But despite its luxury status, the 2020 BMW X7 has frustrating and annoying seats.
The BMW X7 is the new kid on the block
The BMW X7 is the newest full-size luxury SUV on the market, MotorTrend reports. Debuting with the 2019 model, it’s also the largest passenger car the German automaker has ever produced. And like most Beemers, it offers impressive performance. It comes standard with all-wheel drive and a 3.0-liter turbocharged inline-six engine harnessing 335 hp.
That engine gets about 20/25 mpg city/highway and allows the X7 to accelerate from 0 to 60 mph in a respectable 5.4 seconds, MotorTrend reports. A more powerful but less fuel-efficient 4.4-liter V8 is also available, but both options are pretty good.
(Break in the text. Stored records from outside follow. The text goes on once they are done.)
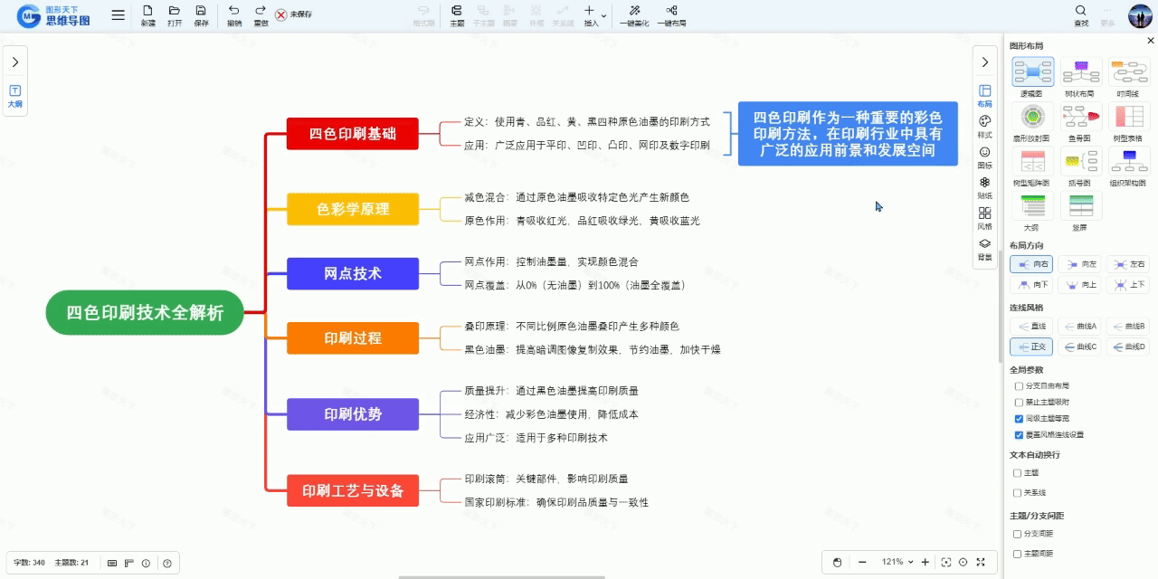Select the 色彩学原理 yellow topic node

[353, 209]
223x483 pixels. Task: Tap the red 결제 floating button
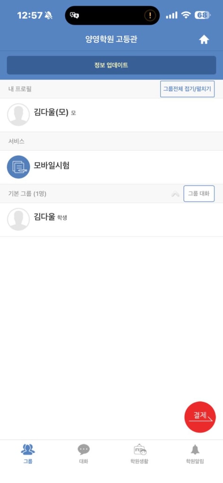[200, 417]
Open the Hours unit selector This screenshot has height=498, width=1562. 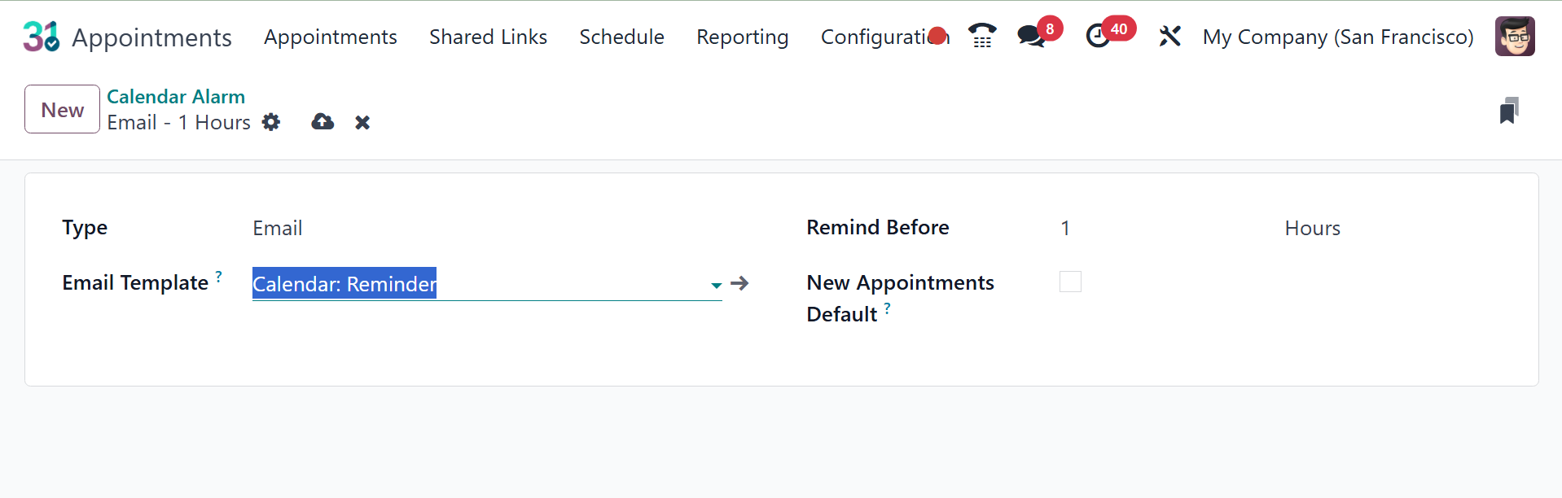point(1311,228)
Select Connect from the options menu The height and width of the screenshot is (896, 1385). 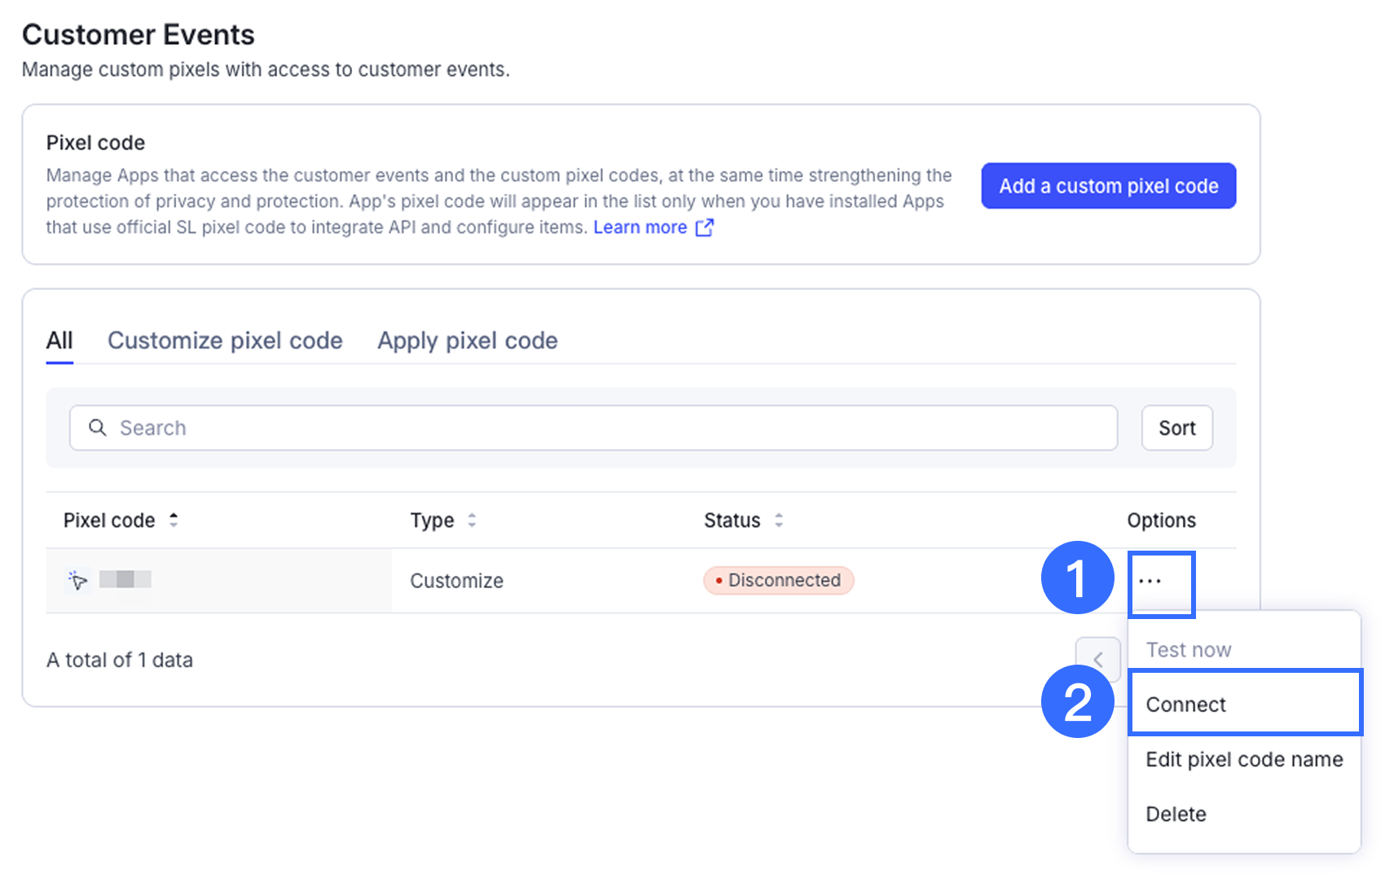click(x=1185, y=705)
However, what’s really luxurious about the BMW X7 is its interior. The 2020 X7 starts around $75,000, Edmunds reports, and its interior lives up to that price. MotorTrend says that the 2020 model has “a beautifully finished cabin” and that all three rows are luxurious. BMW used high-quality materials in the X7’s cabin, along with plenty of tech features.
The 2020 BMW X7’s luxurious interior
At the center of the 2020 BMW X7 are two large 12.3-inch displays, MotorTrend reports. One of them is a gauge cluster display, and the other is a part of the infotainment system. Features such as GPS, a sunroof, and heated front seats are also standard on the X7.
Plus, the BMW X7 boasts several advanced safety features. For example, it comes standard with forward-collision warning, automatic emergency braking, blind-spot monitoring, and front and rear parking sensors, to name just a few.
With that being said, the 2020 BMW X7 isn’t without its flaws. One of those drawbacks involves the seats. Though the X7 has fancy leather seats riddled with advanced features, MotorTrend points out a couple of problems.
The frustrating seats
The whole point of a full-size SUV with third-row seating is to carry a bunch of people comfortably. But the X7 doesn’t do that very well. According to MotorTrend, the rear seats are cramped compared to its competitors. Frankly, there’s not tons of legroom, headroom, or shoulder room.
Not only that, but the sliding seats are annoying. “And that’s assuming you could conveniently get in the third row, as the motors that slide the first row seats and second-row bench forward for third-row access are painfully slow,” MotorTrend notes. “Worse, when the first two rows motor back, they don’t return to the starting position.”
In addition to all of that, the BMW X7 doesn’t provide significant cargo space. According to MotorTrend, cargo capacity measures less than 13 cubic feet when the seats aren’t folded. That’s actually less cargo space than the BMW 3 Series compact sedan offers. That basically means the X7 can’t really multitask by carrying a bunch of people and all of their stuff.